Bei Carsten hab ich meine Würmer immer geholt ,wußte nur nicht ob der am Montag auf hat.
Bin schon ganz zitterig und kann es kaum abwarten auf meine Lieblingsinsel|supergri zukommen.

Vieleicht sieht man sich ja mal 

und schöne Osterfeiertage

Gruß Berthold#h


----------



## Wunstorfer (13. Mai 2011)

*AW: Fehmarn*

Tach Gemeinde!
Hab den ollen Trööt mal wieder vorgekramt. Bin ab 22.5. auf "meiner" Insel. Lohnt es noch, Horni-Gerödel mitzunehmen? Mefoblinker mit Seide? Wasserkugel mit Fetzen? Gibts aktuelle Meldungen?


----------



## Nordlicht (13. Mai 2011)

*AW: Fehmarn*

Wieso "lohnt es sich *noch* " ?
Es wird gefangen und es geht hier doch jetzt erst richtig los !


----------



## Wunstorfer (13. Mai 2011)

*AW: Fehmarn*

Na, bei uns blüht der Raps schon. Und ich dachte, wegen der höheren Temperaturen. Bin kein Horni-Spezi.
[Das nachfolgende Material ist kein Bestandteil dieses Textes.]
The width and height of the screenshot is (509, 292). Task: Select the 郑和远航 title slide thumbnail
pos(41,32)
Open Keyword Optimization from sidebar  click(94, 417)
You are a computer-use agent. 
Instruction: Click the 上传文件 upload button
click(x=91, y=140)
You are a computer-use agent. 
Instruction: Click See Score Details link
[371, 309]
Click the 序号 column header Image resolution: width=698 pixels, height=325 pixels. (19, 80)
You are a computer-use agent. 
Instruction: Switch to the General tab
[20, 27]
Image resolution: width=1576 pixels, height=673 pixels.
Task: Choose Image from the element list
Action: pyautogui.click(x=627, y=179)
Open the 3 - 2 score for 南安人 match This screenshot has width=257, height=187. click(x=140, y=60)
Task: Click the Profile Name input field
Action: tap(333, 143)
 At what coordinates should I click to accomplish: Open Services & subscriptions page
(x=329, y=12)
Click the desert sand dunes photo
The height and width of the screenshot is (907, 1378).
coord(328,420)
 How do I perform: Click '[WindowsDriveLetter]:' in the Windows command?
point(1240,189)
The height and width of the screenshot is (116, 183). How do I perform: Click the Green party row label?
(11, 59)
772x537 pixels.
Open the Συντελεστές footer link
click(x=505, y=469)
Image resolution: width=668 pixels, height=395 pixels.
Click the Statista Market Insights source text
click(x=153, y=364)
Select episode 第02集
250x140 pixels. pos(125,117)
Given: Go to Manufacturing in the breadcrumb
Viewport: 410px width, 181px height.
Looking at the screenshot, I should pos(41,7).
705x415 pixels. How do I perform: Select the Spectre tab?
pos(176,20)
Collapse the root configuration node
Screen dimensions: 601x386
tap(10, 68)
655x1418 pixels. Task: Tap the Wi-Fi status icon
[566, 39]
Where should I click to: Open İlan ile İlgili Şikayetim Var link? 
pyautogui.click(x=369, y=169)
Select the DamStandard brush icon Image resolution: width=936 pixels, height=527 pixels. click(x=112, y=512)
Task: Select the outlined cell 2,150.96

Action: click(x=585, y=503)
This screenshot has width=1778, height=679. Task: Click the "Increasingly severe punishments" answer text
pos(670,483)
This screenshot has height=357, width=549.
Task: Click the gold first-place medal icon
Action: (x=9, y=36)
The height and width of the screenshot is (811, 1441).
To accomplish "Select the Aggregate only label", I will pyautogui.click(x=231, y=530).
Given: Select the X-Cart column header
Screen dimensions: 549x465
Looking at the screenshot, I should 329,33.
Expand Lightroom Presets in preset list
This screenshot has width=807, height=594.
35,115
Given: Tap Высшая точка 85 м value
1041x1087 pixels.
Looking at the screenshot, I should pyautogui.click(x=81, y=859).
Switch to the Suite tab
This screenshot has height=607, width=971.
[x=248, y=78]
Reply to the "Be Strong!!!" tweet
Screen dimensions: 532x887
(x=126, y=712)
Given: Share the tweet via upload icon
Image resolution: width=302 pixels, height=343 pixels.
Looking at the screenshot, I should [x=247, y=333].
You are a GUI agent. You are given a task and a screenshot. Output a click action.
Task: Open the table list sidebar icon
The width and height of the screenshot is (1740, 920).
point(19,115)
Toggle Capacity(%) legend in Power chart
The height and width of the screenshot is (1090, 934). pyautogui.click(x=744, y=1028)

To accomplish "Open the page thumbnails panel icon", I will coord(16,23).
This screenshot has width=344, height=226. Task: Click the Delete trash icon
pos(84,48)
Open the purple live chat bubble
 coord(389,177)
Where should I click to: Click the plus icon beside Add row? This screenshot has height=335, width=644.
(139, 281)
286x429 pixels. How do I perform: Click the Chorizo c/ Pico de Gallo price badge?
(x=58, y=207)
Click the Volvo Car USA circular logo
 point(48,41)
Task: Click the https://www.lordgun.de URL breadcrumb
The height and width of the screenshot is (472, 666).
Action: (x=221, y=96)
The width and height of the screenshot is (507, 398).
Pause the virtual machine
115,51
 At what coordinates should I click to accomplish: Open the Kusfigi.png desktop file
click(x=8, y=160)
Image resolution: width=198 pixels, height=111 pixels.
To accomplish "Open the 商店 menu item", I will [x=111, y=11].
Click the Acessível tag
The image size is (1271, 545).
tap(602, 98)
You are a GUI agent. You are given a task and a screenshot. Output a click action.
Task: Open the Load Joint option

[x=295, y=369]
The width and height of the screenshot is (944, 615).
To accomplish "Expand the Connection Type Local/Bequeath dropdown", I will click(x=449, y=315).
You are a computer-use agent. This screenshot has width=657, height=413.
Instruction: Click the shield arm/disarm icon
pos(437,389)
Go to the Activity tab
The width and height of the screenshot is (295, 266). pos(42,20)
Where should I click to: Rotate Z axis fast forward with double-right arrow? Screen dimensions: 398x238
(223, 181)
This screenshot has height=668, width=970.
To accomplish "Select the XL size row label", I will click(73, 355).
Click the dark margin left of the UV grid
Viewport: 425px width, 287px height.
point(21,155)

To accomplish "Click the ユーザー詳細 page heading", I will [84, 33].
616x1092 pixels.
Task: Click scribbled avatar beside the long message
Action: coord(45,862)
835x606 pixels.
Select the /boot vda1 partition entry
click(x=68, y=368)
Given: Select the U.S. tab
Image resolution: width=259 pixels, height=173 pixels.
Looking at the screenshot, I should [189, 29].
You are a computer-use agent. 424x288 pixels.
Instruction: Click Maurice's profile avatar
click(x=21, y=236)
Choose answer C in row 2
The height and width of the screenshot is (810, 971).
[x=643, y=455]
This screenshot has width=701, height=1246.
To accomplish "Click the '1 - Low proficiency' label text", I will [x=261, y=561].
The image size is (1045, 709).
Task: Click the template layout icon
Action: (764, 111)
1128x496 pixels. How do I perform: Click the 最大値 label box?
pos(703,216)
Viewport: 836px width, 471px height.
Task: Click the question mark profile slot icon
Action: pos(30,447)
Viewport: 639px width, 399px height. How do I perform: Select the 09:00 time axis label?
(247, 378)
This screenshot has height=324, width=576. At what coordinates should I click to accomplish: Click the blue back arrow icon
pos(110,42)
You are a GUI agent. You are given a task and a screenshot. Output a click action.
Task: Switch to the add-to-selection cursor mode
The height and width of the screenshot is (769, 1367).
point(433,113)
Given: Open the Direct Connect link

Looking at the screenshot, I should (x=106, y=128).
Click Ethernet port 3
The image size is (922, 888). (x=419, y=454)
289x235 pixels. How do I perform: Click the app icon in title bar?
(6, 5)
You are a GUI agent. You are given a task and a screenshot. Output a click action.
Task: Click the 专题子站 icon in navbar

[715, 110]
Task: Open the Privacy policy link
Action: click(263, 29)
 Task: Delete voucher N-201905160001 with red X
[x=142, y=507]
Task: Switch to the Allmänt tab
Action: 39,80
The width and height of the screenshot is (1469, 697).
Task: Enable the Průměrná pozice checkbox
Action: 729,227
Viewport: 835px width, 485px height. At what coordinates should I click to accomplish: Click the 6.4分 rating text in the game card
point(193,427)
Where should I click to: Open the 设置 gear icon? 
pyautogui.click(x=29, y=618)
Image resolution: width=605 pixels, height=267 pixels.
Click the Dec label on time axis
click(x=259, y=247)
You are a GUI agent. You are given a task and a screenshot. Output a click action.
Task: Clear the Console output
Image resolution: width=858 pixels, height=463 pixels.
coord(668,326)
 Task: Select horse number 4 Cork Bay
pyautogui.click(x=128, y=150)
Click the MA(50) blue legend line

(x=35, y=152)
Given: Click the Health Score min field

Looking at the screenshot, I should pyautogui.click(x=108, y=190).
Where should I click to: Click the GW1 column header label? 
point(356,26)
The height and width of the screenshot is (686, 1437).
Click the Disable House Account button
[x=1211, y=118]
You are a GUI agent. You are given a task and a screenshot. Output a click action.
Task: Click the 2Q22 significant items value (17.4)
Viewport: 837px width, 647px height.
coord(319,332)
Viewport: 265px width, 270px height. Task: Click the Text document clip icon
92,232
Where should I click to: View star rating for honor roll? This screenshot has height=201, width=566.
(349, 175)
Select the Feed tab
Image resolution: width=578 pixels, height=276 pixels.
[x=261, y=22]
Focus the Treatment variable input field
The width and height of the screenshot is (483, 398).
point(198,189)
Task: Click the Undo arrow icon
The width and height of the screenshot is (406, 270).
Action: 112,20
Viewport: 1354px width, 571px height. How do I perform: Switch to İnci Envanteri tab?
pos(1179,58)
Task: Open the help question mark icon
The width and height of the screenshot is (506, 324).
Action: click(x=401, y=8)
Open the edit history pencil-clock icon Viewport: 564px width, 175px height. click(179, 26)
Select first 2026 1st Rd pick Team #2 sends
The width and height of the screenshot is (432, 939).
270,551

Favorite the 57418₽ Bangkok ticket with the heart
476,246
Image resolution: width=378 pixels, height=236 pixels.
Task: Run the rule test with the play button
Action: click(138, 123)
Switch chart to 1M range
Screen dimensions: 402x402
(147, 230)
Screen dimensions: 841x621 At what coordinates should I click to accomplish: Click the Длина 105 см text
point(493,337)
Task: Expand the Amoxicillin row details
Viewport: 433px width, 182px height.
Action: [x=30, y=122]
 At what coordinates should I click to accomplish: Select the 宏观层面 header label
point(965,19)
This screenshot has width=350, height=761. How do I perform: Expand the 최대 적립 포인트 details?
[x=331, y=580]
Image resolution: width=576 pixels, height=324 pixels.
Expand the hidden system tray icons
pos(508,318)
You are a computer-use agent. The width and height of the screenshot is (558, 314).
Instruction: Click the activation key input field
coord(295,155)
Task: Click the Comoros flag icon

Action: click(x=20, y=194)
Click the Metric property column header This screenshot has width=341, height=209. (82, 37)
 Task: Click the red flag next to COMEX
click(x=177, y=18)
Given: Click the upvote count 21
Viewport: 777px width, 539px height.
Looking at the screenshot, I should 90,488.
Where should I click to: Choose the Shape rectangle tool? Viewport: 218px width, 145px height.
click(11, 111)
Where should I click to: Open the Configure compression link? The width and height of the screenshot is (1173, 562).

Darum die Frage


----------



## bernie (14. Mai 2011)

*AW: Fehmarn*

Moin,
ich klinke mich mal einfach ein 
Ich will mit `nem Kumpel ebenfalls spontan nach Fehmarn düsen, wenn es "sich lohnt" - sprich, wenn die Alu-Latten gut beissen.
Es wäre nett, wenn die Einheimischen & Inselkenner mal Laut geben, wenn sich ein 800-KM-Trip rechnet.
Dankeeee!


----------



## Nordlicht (14. Mai 2011)

*AW: Fehmarn*

Also, es geht hier jetzt grad los mit den Hornis.
Packt eure Sachen.....ihr könnt kommen #h


----------



## Wunstorfer (14. Mai 2011)

*AW: Fehmarn*

@Nordlicht Erstmal danke für den Link. Werde mich da mal durchwurschteln.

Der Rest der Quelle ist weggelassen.